"Don't let the primer get wet.".... the primer's wet...

Naturally after we spent the greater part of the last 2 days prepping, taping sanding, and laying on a coat of primer, the rains came.
Now, as far as I can have heard tell, you can't let the primer get wet. It absorbs moisture, or something like that, and then when paint is put over it, that moisture is trapped underneath.
I'm sure all sorts of calamities follow.
It will end with the boat sinking.
If you don't already know this, in my mind,every boat problem results in the boat sinking. Oh it may not happen right off, but it is there, ever looming in the future that is fated because we screwed up somehow.
So now we have the dreaded "wet primer" and there's no telling how quickly we will succumb. I know we are currently on the hard, but one never knows.
Oh, Lordy, Al just said there's water at the bottom of the stepladder.
Wait, that's our moat.

Painting the day away

I put a first coat of primer on the boat today.
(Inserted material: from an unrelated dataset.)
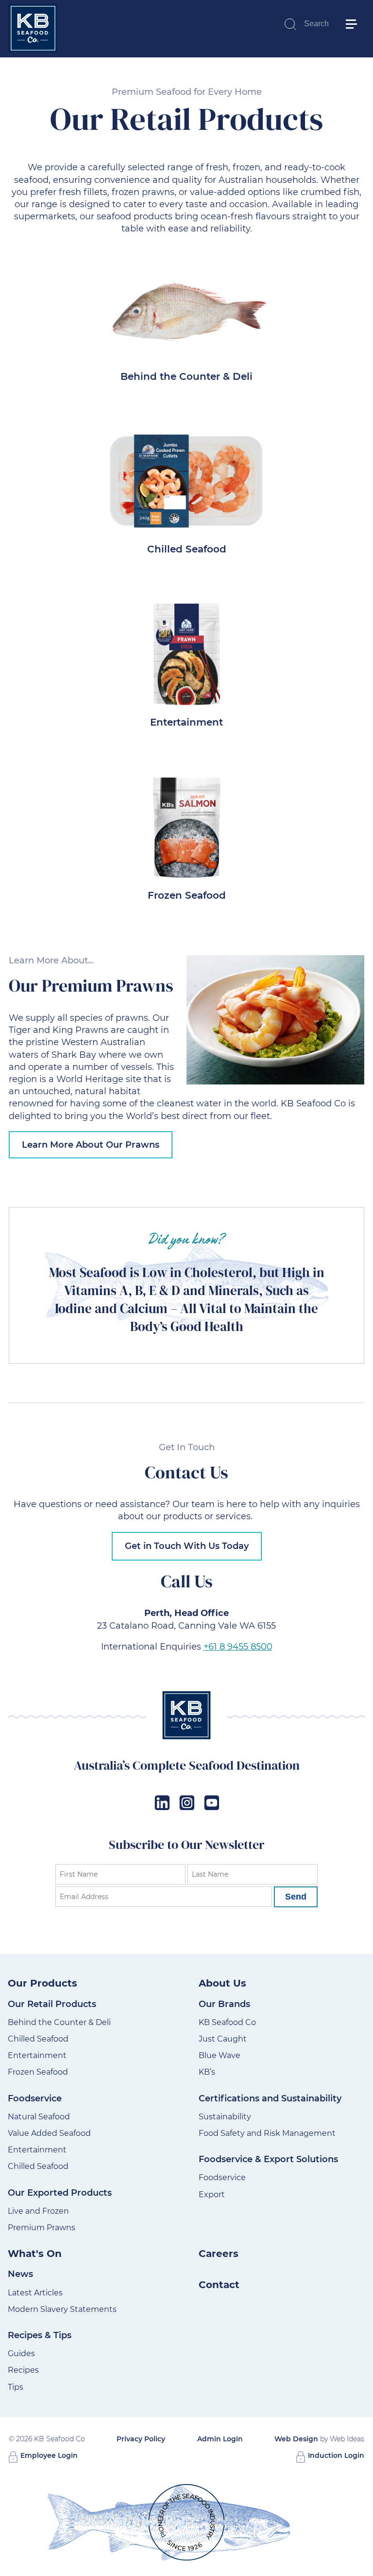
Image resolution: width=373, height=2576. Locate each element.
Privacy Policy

We learned a few things.
I am not a good painter.
Al is a worse painter.
I'm going to try and get better before the final top coat. That's about three or four coats away.
Al is going to stay away from the paint. There is no hope for him.
In my defence, the boot-stripe coat looked better than the sheer that I applied first. I should have done the boot-stripe first.
Everyone expects your waterline to look like crap anyway.
Tomorrow I get to sand a lot of the mistakes off and try and be a better painter.
I had hoped to wash the mast and give it a coat of wax.
I was too busy with the primer.
I had hoped that Al would have washed the mast and gave it a coat of wax.
Tomorrow, maybe I will have time to wash the mast and give it a coat of wax.
I know I'll have time, my painting speed has improved.
That means that my coats look like crap faster.

Ode to Yellow

Ode to Yellow





To yellow paint upon my counter


The red is dead and it must go.


The prep is set


It must be followed


Wash, sand,wipe with solvent x2.


The fantasy is resplite


Reality is upon us.


I hang over eighteen feet


Of hard ground


Upside down and through the lifelines


My thoughts are few


“don’t fall”


“can’t work with broken bones”.


Al sands standing on the scaffold.


I have suddenly developed a phobia


Of heights.


I can’t go up, so I hang over the edge.


Yellow seems so far away….

Placate the Fan

So I have been asked to visually describe "pretty junky". always happy to oblige my fan (although I think there may be three fans,but I digress) Since this is a rare occasion indeed, it has stopped raining long enough for me to discover that the boat was landed in the middle of a depression on the ground. We are sitting on the hard, in our own private moat. Thanks, yard apes!
 Mentally evaluating the pros and cons of donning the sea boots to wash the topsides. Thinking it might be more of a clean the cockpit kinda day. No, you do not get to see the junky cockpit, as I am adding that pile momentarily to the junky interior.
Be warned..... these pictures may be disturbing to animals, small children and OCD cruisers.




And the rains came

Cooler weather and some torrential storms greeted us this morning. So instead of our plans to continue scrubbing the topsides in prep for the wax job, we are left floundering down below.
We can no longer move our little piles of crap from one side of the salon to the other to fool ourselves into thinking we are getting something done, we have too much stuff stacked up now that the mast is out and the table is resting on the salon seats. We still have our large jib also on the seats. Obviously, we aren't using our salon seats. Add to that mess, the cabinet housings and drawers we had to remove to access the wiring, and well, it is pretty junky looking down here right now.
Time for a road trip. We need to go to the post office to mail a letter, and who knows what other mischief we can find out there. It's for sure not much will be going on here.
Frankly I was surprised any of the yard apes showed up today at all. They were hiding out at the office earlier. They probably scattered as soon as the rain started. We are waiting on one particular ape to do the mast work. Naturally, he is on vacation right now. Maybe that's why it took a week to pull the mast....

Wired, not any more!

Last night we spent several hours chasing down, finding and then pulling wires in anticipation of today's mast pull event. At one point Al got overtired and began attacking some barely visible wood trim with a pry bar. Yikes! I stopped him, and together we figured out the most likely "removable" route that the wires had to go through. It involved removing 2 cabinets, six drawers, and part of a trim area (with screws... always look for the screws).
We discovered a good three hundred feet of wire, cable and rejects from previous projects on the boat over the years. It's all sitting on the sole of the salon, neatly coiled as I write this. I'll have to ask Al why, as I don't want it back in the boat for any reason. We worked well into the night, removing all these wires so that the way is clear for the mast to get pulled today. Al is making sure nothing is standing in the way of them doing that. Now we just need to see if they are going to. Hark, they are knocking on the hull now! Gotta go!